Entries shown.
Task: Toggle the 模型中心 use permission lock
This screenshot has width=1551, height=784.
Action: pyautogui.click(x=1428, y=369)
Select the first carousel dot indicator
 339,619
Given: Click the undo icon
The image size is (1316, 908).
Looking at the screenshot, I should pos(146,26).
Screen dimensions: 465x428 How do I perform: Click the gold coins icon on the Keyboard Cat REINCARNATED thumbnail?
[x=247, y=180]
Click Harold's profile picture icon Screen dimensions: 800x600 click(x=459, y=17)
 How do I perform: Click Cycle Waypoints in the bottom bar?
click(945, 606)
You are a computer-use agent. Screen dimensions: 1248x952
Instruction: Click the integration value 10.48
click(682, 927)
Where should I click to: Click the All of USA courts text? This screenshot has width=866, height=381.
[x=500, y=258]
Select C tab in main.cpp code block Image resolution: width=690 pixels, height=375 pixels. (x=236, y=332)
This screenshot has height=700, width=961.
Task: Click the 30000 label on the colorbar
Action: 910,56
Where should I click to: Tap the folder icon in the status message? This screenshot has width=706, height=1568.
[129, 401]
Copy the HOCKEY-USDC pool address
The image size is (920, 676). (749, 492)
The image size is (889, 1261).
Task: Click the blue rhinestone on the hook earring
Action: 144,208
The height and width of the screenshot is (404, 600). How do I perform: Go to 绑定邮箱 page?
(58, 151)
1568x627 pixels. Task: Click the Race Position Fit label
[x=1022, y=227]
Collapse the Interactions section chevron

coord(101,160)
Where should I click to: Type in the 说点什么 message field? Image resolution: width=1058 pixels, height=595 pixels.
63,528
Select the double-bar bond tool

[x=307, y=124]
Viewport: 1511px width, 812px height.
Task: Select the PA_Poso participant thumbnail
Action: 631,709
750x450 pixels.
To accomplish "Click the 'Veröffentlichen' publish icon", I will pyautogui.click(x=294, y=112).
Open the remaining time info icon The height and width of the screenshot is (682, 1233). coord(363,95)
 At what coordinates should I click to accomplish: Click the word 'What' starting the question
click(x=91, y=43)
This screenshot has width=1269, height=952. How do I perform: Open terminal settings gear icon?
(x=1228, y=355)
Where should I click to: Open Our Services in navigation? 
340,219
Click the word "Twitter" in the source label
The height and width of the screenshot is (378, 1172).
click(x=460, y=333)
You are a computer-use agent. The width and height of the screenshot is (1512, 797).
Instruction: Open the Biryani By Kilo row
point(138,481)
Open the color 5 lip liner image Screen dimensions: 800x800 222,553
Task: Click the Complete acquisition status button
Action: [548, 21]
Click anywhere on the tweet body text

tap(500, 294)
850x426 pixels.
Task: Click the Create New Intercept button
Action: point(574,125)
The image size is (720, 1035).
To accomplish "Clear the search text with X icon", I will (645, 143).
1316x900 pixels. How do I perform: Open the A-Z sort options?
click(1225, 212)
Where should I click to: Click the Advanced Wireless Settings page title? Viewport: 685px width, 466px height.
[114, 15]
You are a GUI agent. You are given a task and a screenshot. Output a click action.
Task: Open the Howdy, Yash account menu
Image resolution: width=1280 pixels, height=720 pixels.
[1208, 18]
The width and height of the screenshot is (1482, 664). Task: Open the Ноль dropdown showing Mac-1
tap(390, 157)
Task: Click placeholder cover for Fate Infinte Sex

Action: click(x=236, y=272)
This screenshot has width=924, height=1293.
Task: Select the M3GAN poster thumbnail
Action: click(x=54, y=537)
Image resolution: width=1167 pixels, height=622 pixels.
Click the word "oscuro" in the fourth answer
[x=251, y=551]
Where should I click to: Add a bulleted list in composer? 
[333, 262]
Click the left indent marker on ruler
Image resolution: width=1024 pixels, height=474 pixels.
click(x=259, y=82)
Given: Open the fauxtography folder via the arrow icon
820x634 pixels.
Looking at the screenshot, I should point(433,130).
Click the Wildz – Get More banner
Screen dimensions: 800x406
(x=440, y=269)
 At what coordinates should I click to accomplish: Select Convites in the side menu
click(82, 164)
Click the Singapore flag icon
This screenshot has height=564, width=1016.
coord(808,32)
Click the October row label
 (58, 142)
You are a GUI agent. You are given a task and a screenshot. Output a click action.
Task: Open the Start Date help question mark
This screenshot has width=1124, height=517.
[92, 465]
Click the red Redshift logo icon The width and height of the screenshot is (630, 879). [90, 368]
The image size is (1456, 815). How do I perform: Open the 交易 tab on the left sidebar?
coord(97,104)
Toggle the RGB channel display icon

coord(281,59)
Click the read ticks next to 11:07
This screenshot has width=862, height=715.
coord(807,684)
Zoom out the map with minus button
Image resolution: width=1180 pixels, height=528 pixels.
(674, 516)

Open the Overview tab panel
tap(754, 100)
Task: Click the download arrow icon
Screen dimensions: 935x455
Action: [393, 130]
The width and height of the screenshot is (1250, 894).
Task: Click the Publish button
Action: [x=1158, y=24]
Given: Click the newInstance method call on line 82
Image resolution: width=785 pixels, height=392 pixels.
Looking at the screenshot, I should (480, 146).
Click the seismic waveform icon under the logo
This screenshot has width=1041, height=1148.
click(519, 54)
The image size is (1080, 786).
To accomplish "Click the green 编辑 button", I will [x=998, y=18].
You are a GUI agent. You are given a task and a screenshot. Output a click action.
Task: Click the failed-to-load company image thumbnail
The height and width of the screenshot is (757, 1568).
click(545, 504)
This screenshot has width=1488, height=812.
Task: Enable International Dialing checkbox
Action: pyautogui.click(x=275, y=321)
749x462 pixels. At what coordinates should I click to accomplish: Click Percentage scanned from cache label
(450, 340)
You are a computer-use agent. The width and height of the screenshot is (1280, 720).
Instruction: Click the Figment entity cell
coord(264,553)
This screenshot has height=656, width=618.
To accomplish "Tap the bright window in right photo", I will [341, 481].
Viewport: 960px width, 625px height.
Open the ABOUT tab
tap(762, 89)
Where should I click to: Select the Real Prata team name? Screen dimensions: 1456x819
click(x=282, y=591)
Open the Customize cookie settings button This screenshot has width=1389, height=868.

Activity. Write out the full set of records exactly as given.

The answer.
Task: Toggle the 模型中心 use permission lock
This screenshot has width=1551, height=784.
Action: pyautogui.click(x=1428, y=369)
Select the first carousel dot indicator
 339,619
Given: Click the undo icon
The image size is (1316, 908).
Looking at the screenshot, I should pos(146,26).
Screen dimensions: 465x428 How do I perform: Click the gold coins icon on the Keyboard Cat REINCARNATED thumbnail?
[x=247, y=180]
Click Harold's profile picture icon Screen dimensions: 800x600 click(x=459, y=17)
 How do I perform: Click Cycle Waypoints in the bottom bar?
click(945, 606)
You are a computer-use agent. Screen dimensions: 1248x952
Instruction: Click the integration value 10.48
click(682, 927)
Where should I click to: Click the All of USA courts text? This screenshot has width=866, height=381.
[x=500, y=258]
Select C tab in main.cpp code block Image resolution: width=690 pixels, height=375 pixels. (x=236, y=332)
This screenshot has height=700, width=961.
Task: Click the 30000 label on the colorbar
Action: 910,56
Where should I click to: Tap the folder icon in the status message? This screenshot has width=706, height=1568.
[129, 401]
Copy the HOCKEY-USDC pool address
The image size is (920, 676). (749, 492)
The image size is (889, 1261).
Task: Click the blue rhinestone on the hook earring
Action: 144,208
The height and width of the screenshot is (404, 600). How do I perform: Go to 绑定邮箱 page?
(58, 151)
1568x627 pixels. Task: Click the Race Position Fit label
[x=1022, y=227]
Collapse the Interactions section chevron

coord(101,160)
Where should I click to: Type in the 说点什么 message field? Image resolution: width=1058 pixels, height=595 pixels.
63,528
Select the double-bar bond tool

[x=307, y=124]
Viewport: 1511px width, 812px height.
Task: Select the PA_Poso participant thumbnail
Action: 631,709
750x450 pixels.
To accomplish "Click the 'Veröffentlichen' publish icon", I will pyautogui.click(x=294, y=112).
Open the remaining time info icon The height and width of the screenshot is (682, 1233). coord(363,95)
 At what coordinates should I click to accomplish: Click the word 'What' starting the question
click(x=91, y=43)
This screenshot has width=1269, height=952. How do I perform: Open terminal settings gear icon?
(x=1228, y=355)
Where should I click to: Open Our Services in navigation? 
340,219
Click the word "Twitter" in the source label
The height and width of the screenshot is (378, 1172).
click(x=460, y=333)
You are a computer-use agent. The width and height of the screenshot is (1512, 797).
Instruction: Open the Biryani By Kilo row
point(138,481)
Open the color 5 lip liner image Screen dimensions: 800x800 222,553
Task: Click the Complete acquisition status button
Action: [548, 21]
Click anywhere on the tweet body text

tap(500, 294)
850x426 pixels.
Task: Click the Create New Intercept button
Action: point(574,125)
The image size is (720, 1035).
To accomplish "Clear the search text with X icon", I will (645, 143).
1316x900 pixels. How do I perform: Open the A-Z sort options?
click(1225, 212)
Where should I click to: Click the Advanced Wireless Settings page title? Viewport: 685px width, 466px height.
[114, 15]
You are a GUI agent. You are given a task and a screenshot. Output a click action.
Task: Open the Howdy, Yash account menu
Image resolution: width=1280 pixels, height=720 pixels.
[1208, 18]
The width and height of the screenshot is (1482, 664). Task: Open the Ноль dropdown showing Mac-1
tap(390, 157)
Task: Click placeholder cover for Fate Infinte Sex

Action: click(x=236, y=272)
This screenshot has width=924, height=1293.
Task: Select the M3GAN poster thumbnail
Action: click(x=54, y=537)
Image resolution: width=1167 pixels, height=622 pixels.
Click the word "oscuro" in the fourth answer
[x=251, y=551]
Where should I click to: Add a bulleted list in composer? 
[333, 262]
Click the left indent marker on ruler
Image resolution: width=1024 pixels, height=474 pixels.
click(x=259, y=82)
Given: Open the fauxtography folder via the arrow icon
820x634 pixels.
Looking at the screenshot, I should point(433,130).
Click the Wildz – Get More banner
Screen dimensions: 800x406
(x=440, y=269)
 At what coordinates should I click to accomplish: Select Convites in the side menu
click(82, 164)
Click the Singapore flag icon
This screenshot has height=564, width=1016.
coord(808,32)
Click the October row label
 (58, 142)
You are a GUI agent. You are given a task and a screenshot. Output a click action.
Task: Open the Start Date help question mark
This screenshot has width=1124, height=517.
[92, 465]
Click the red Redshift logo icon The width and height of the screenshot is (630, 879). [90, 368]
The image size is (1456, 815). How do I perform: Open the 交易 tab on the left sidebar?
coord(97,104)
Toggle the RGB channel display icon

coord(281,59)
Click the read ticks next to 11:07
This screenshot has width=862, height=715.
coord(807,684)
Zoom out the map with minus button
Image resolution: width=1180 pixels, height=528 pixels.
(674, 516)

Open the Overview tab panel
tap(754, 100)
Task: Click the download arrow icon
Screen dimensions: 935x455
Action: [393, 130]
The width and height of the screenshot is (1250, 894).
Task: Click the Publish button
Action: [x=1158, y=24]
Given: Click the newInstance method call on line 82
Image resolution: width=785 pixels, height=392 pixels.
Looking at the screenshot, I should (480, 146).
Click the seismic waveform icon under the logo
This screenshot has width=1041, height=1148.
click(519, 54)
The image size is (1080, 786).
To accomplish "Click the green 编辑 button", I will [x=998, y=18].
You are a GUI agent. You are given a task and a screenshot. Output a click action.
Task: Click the failed-to-load company image thumbnail
The height and width of the screenshot is (757, 1568).
click(545, 504)
This screenshot has width=1488, height=812.
Task: Enable International Dialing checkbox
Action: pyautogui.click(x=275, y=321)
749x462 pixels. At what coordinates should I click to accomplish: Click Percentage scanned from cache label
(450, 340)
You are a computer-use agent. The width and height of the screenshot is (1280, 720).
Instruction: Click the Figment entity cell
coord(264,553)
This screenshot has height=656, width=618.
To accomplish "Tap the bright window in right photo", I will [341, 481].
Viewport: 960px width, 625px height.
Open the ABOUT tab
tap(762, 89)
Where should I click to: Select the Real Prata team name? Screen dimensions: 1456x819
click(x=282, y=591)
Open the Customize cookie settings button This screenshot has width=1389, height=868.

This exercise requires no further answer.